I really like that advice, Rod. It reflects a measured and mature approach to engaging with social media that not everyone brings to the medium.  Speaking of mature, I get so tired of the argument that social media is only for young people, — you clearly prove that this isn’t so.

RR: I was in print publishing when the introduction of computers revolutionised the whole process, so I’ve been computer literate since the mid 1980s. As soon as the internet became a solid publishing format 20 years ago, I was there, applying my publishing and writing skills. At one time I owned over 100 web sites. So, age does not weary those of us techies who grow old! And since the average man gets breast cancer at 65, you’re unlikely to get many young guys with knowledge on this topic!

I like to end these interviews by asking for a favorite quote. Do you have one you’d like to share with us?
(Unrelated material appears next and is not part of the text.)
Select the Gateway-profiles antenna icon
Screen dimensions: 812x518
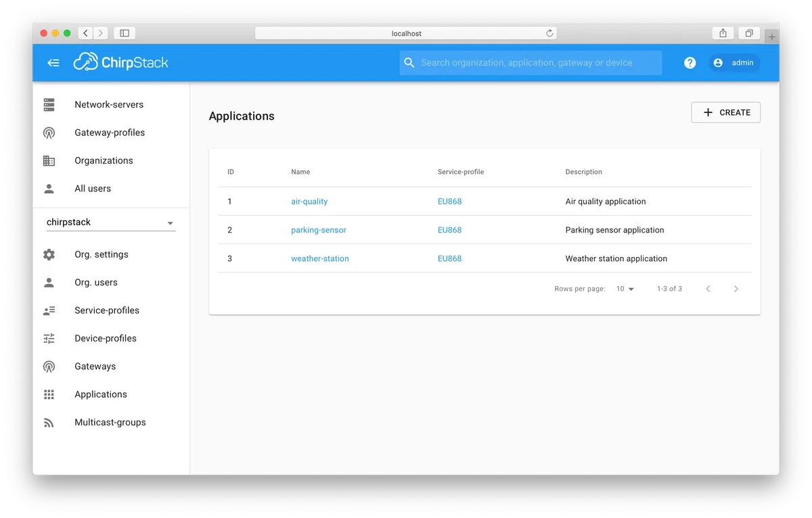pos(49,133)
RR: Quotes are a big thing on social media, especially inspirational ones. But while I like many of them, and I certainly get their value, I feel, as patients, we are hard-wired to expect the worst from your disease and we sometimes need to pay more attention to medical professionals who have seen many hundreds of people in our situation.

Years ago, when I was trying to tell my breast cancer oncologist about my medical worries, she said:  “Never have any pre-conceived notions about any stage of this disease.”

That advice has stood me in good stead as I realized that most of my fears were baseless and I really needed to get on with my life in remission, rather than obsess over what might or might not become a medical issue.

Rod, that’s a wonderfully inspiring piece of wisdom for all of us to take on board.  Thank you so much for taking the time to share with us your social media story.  I enjoyed getting to know your work better and am in awe of all you do to raise awareness and support men with a diagnosis of breast cancer.